**EXTRAIT DU DOCUMENT:**
Ce sont plus particulièrement les opéras-comiques de Daniel-François-Esprit Auber qui inspirent ici Meilhac et Halévy. Auber et son librettiste Eugène Scribe ont en effet  abondamment puisé dans cette représentation édulcorée du brigand entre 1830 et 1850. Leurs œuvres connaissent un grand succès à l’Opéra-Comique, dont l’orchestre comptait à cette période parmi ses violoncellistes un certain Offenbach. Il est plus que probable que ce dernier ait joué de telles pièces mettant à l’honneur des bandits méditerranéens. Ce sont en particulier les arguments de quatre opéras-comiques d’Auber qui serviront de matière première au livret de Meilhac et Halévy : Fra Diavolo (1830), La Sirène (1844), Les Diamants de la couronne (1841) ou encore Marco Spada (1852).

**QUESTIONS SUR L'EXTRAIT:**
(1) Réécrivez plus brièvement le paragraphe de l'extrait qui commence par « Ce sont plus particulièrement », en conservant ses faits principaux.
(2) Répondez brièvement à ces questions d'après l'extrait :
(a) Qui était le librettiste d'Auber ?
(b) Dans quel pupitre de l'orchestre de l'Opéra-Comique Offenbach jouait-il ?
(c) En quelle année date La Sirène ?

**ENREGISTREMENTS DU LISTING:**
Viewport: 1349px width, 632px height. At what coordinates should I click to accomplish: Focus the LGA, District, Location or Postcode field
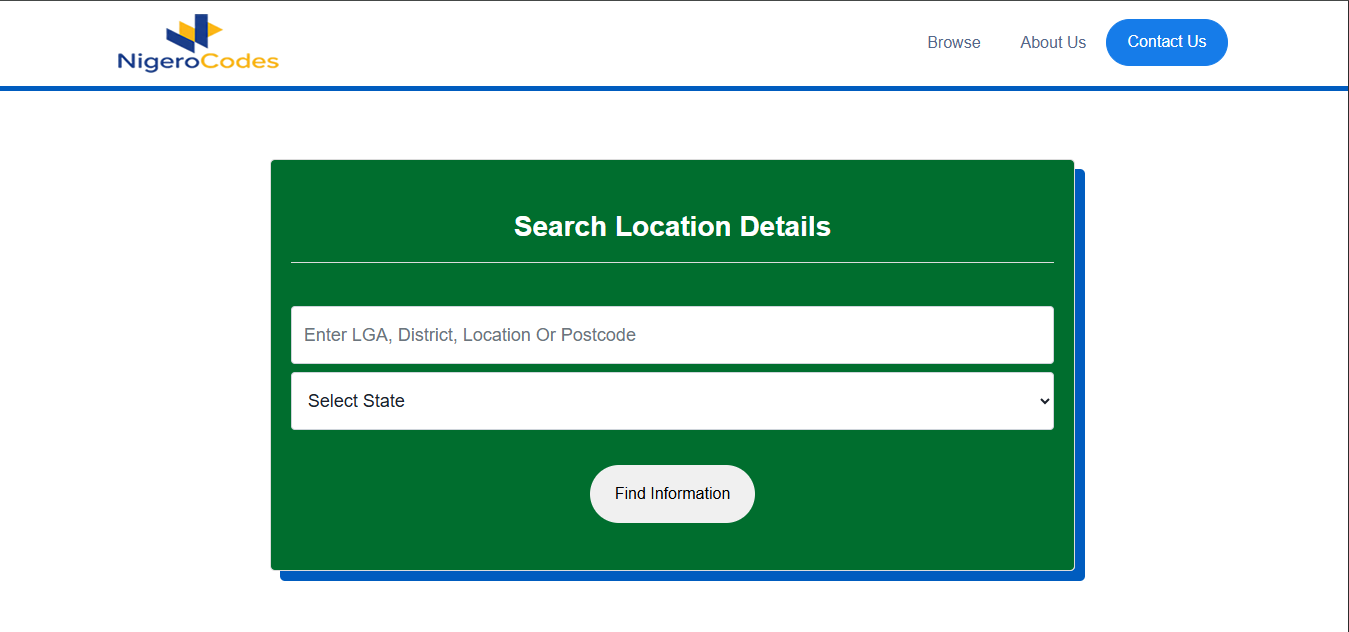click(672, 335)
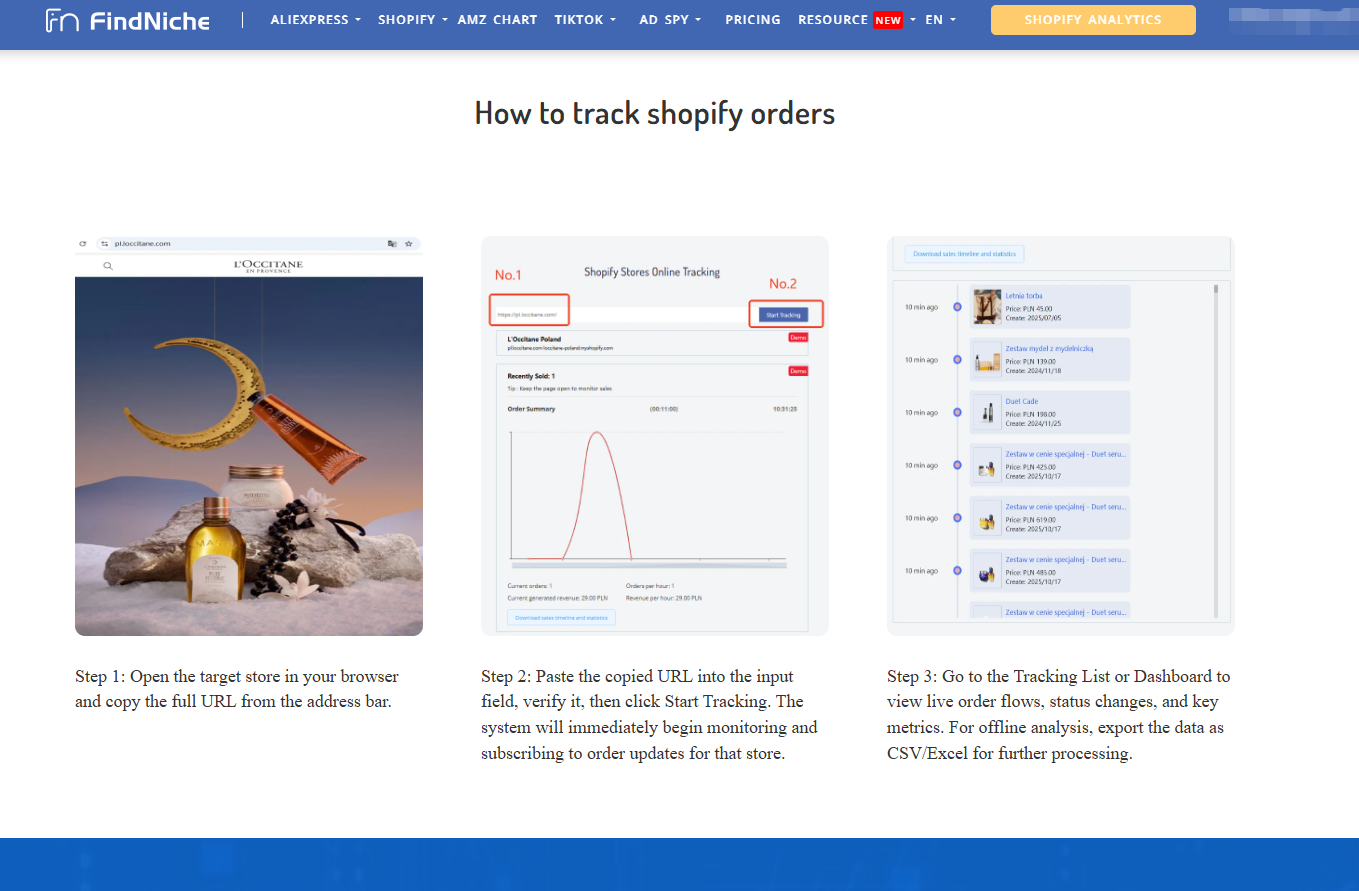Image resolution: width=1359 pixels, height=891 pixels.
Task: Open the PRICING page from the navbar
Action: coord(753,19)
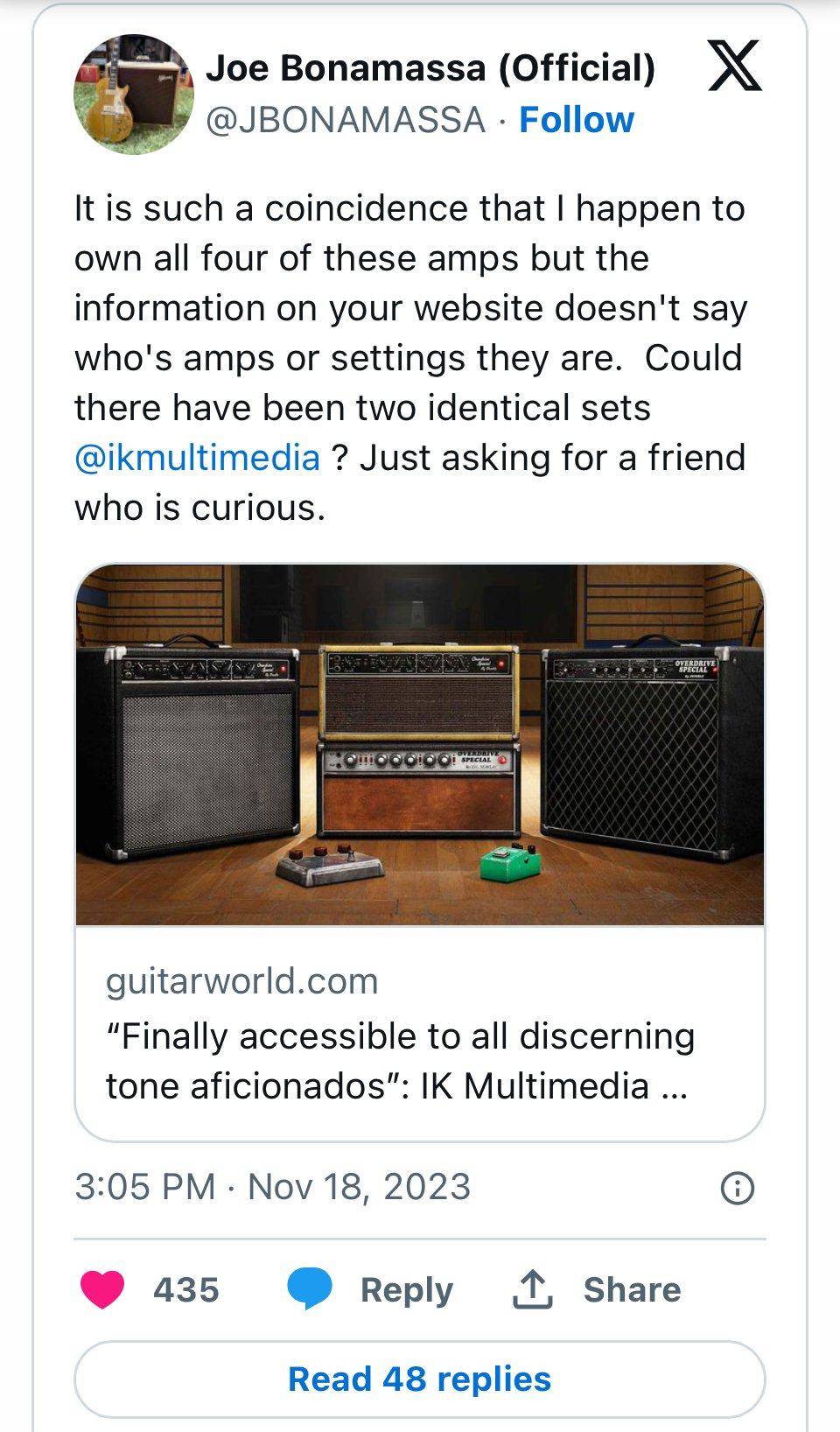Open the guitarworld.com domain link
Viewport: 840px width, 1432px height.
click(x=242, y=981)
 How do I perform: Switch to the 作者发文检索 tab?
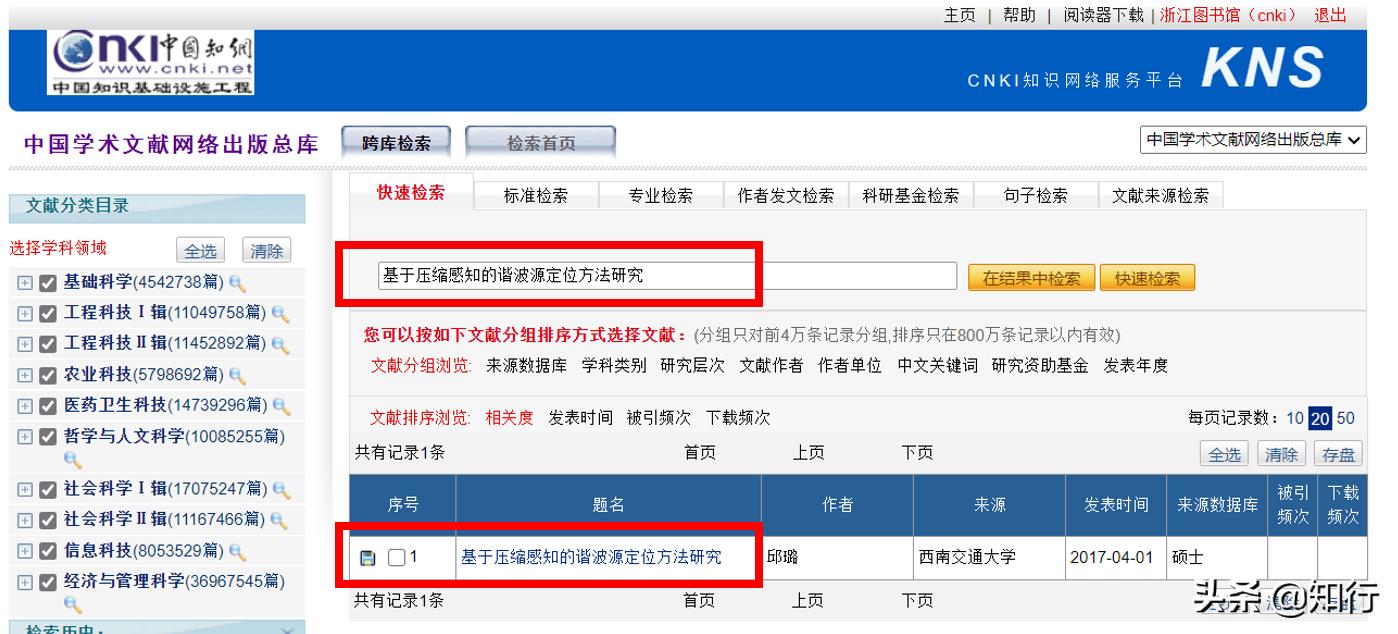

**CORRIGÉ DES QUESTIONS:**
(1) Meilhac et Halévy s'inspirent surtout des opéras-comiques d'Auber. Entre 1830 et 1850, Auber et son librettiste Eugène Scribe exploitent abondamment la figure édulcorée du brigand. Leurs œuvres connaissent un grand succès à l'Opéra-Comique, où Offenbach est alors violoncelliste dans l'orchestre et a très probablement joué ces pièces. Le livret de Meilhac et Halévy reprend les arguments de quatre opéras-comiques d'Auber : Fra Diavolo (1830), La Sirène (1844), Les Diamants de la couronne (1841) et Marco Spada (1852).

(2)
(a) Eugène Scribe.
(b) Parmi les violoncellistes.
(c) En 1844.